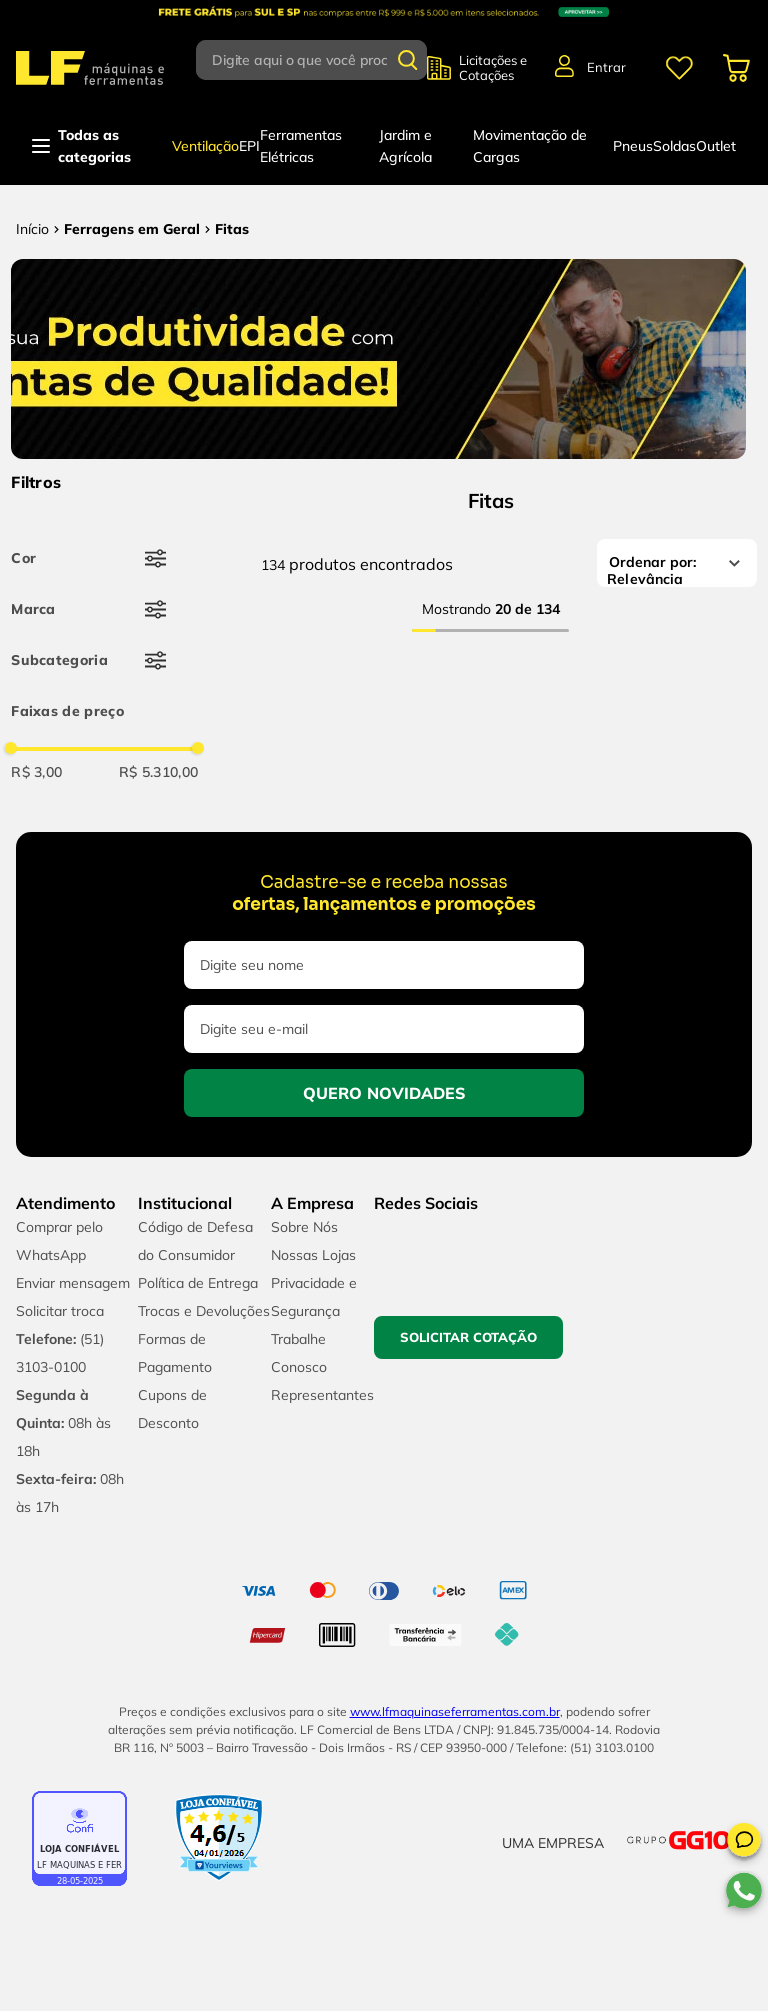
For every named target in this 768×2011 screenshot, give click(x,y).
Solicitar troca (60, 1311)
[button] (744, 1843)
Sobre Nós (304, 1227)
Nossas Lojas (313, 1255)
● ● ●
## What you will do
Rescale the material above by rewriting all of its lines except the picture. Multiply each x and y coordinate in the answers by 1.8 and round to a whole number, rounding halves up; keep all other numbers as they are.

## Written response
For every named target in this 768×2011 screenshot, give click(x,y).
Solicitar troca (108, 2360)
[button] (1339, 3317)
Sobre Nós (547, 2209)
Nossas Lojas (563, 2259)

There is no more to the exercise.